Heart disease in kidney patients can be prevented

The estimated 19 million Americans living with chronic kidney disease (CKD) face a high risk of death from cardiovascular disease. Recent studies have shown that a main source of this cardiovascular risk is CKD patients’ high levels of blood phosphate.

Hruska

Now School of Medicine researchers have shown that high blood phosphate levels directly stimulate calcification of blood vessels and that phosphate-binding drugs can decrease vascular calcification. That means drugs that reduce phosphate levels could help protect CKD patients from cardiovascular disease, according to the authors of the study, which is available in advance online publication in the Journal of the American Society of Nephrology.

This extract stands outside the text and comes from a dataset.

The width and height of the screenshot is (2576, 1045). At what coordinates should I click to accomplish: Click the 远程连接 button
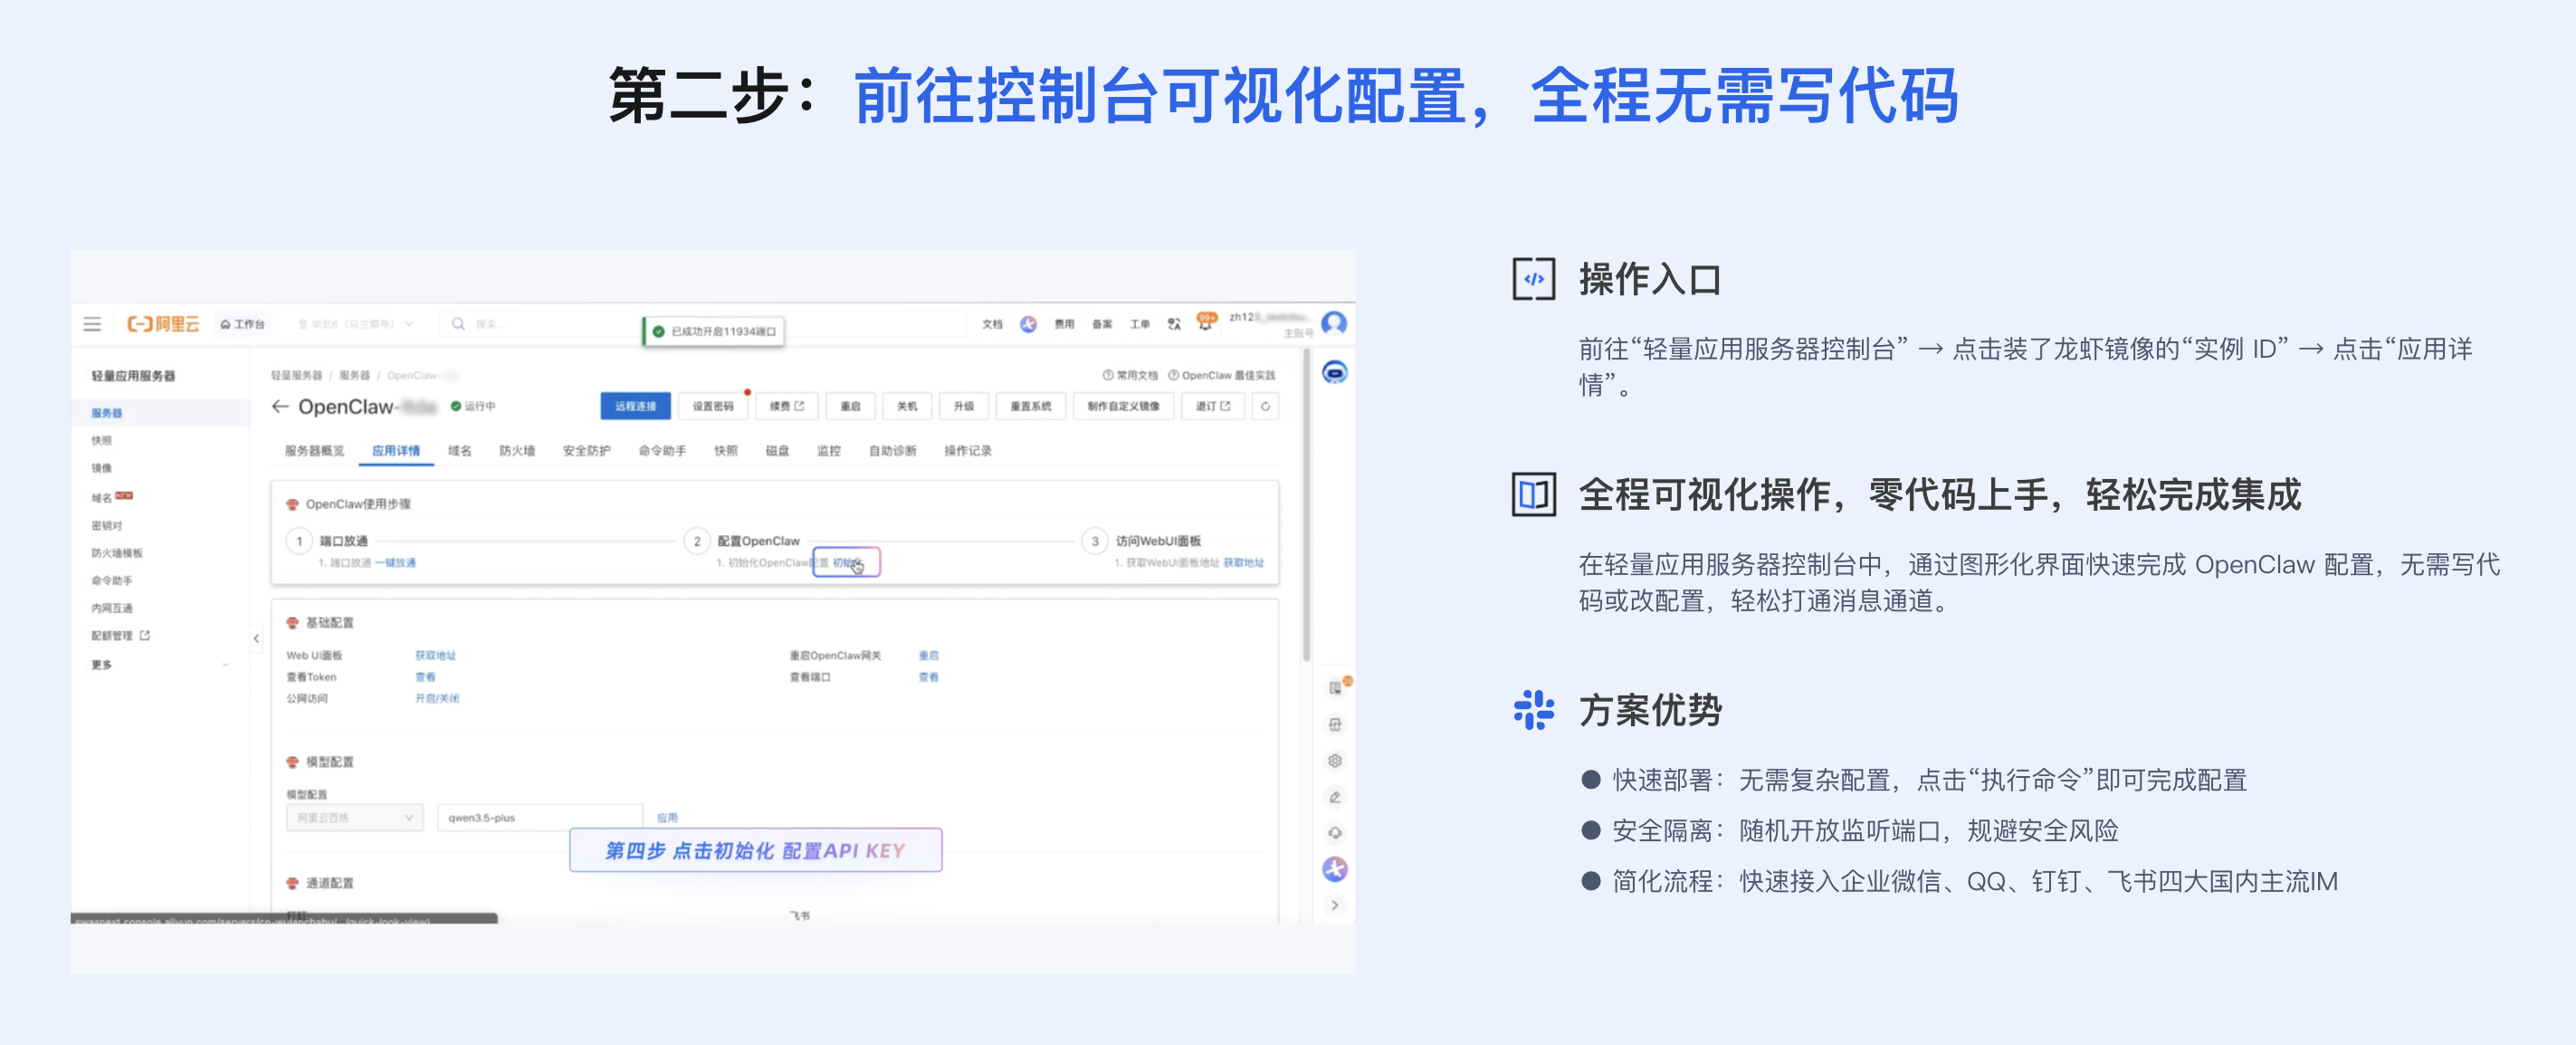pos(638,406)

“One of the kidney’s functions is to help maintain a constant balance of phosphate in the bloodstream,” said senior author Keith A. Hruska, M.D., director of the Division of Pediatric Nephrology and professor of pediatrics, of medicine and of cell biology and physiology. “When kidney failure occurs, an excess of serum phosphate develops. It turns out that high phosphate serves as a signal that stimulates cells within blood vessel walls to become bone-forming cells and to deposit calcium crystals. That produces vascular stiffness that is a cause of cardiovascular mortality.”

Phosphate-binding drugs are already on the market, and based on evidence in this study and others like it, the Food and Drug Administration recently has decided to extend the label of such drugs. As a result, calcium acetate (PhosLo), sevelamer (Renagel) and lanthanum carbonate (Fosrenol) will be labeled to indicate they are approved for treatment of high serum-phosphate levels in patients with CKD.

Hruska, Suresh Mathew, M.D., instructor in pediatrics, and colleagues studied mice with CKD and atherosclerosis — calcified plaques in the arteries. They gave the mice phosphate-binding agents, which prevent phosphate in the diet from entering the bloodstream. This therapy decreased arterial calcification in the mice. The treatment also diminished the activity of a genetic program that stimulates blood vessel cells to become bone-forming cells.

Skeletal turnover normally allows the bones to assimilate excess phosphate, but in people with CKD, bone turnover is inhibited and excess phosphate stays in the bloodstream. There, it can induce the differentiation of blood-vessel-wall cells into bone-forming cells.

Scientists previously identified a growth factor called bone morphogenic factor-7 (BMP-7) that increases skeletal bone formation. In addition to demonstrating the beneficial effect of phosphate-binding drugs, Hruska and colleagues found that giving BMP-7 to CKD mice also reduced phosphate in their bloodstreams and decreased the calcification of blood vessels.

“It’s possible that BMP-7 could someday be developed into a therapy for patients with CKD and have the added advantage of restoring normal skeletal function and protecting the normal physiology of blood vessels,” Hruska said.

Large-scale population studies have shown that serum phosphate levels may be as important as serum cholesterol levels in predicting cardiovascular problems, Hruska said. The mechanism described in the study, in which the skeleton cannot absorb excess phosphates, also is present in elderly people with osteoporosis. In addition, diabetes can lead to kidney damage and high serum phosphate.

“There’s a huge segment of the population affected by these problems,” Mathew said. “Elderly osteoporosis patients and people with diabetes have high rates of cardiovascular disease and high levels of vascular calcification. So our findings may have importance even beyond patients with CKD.”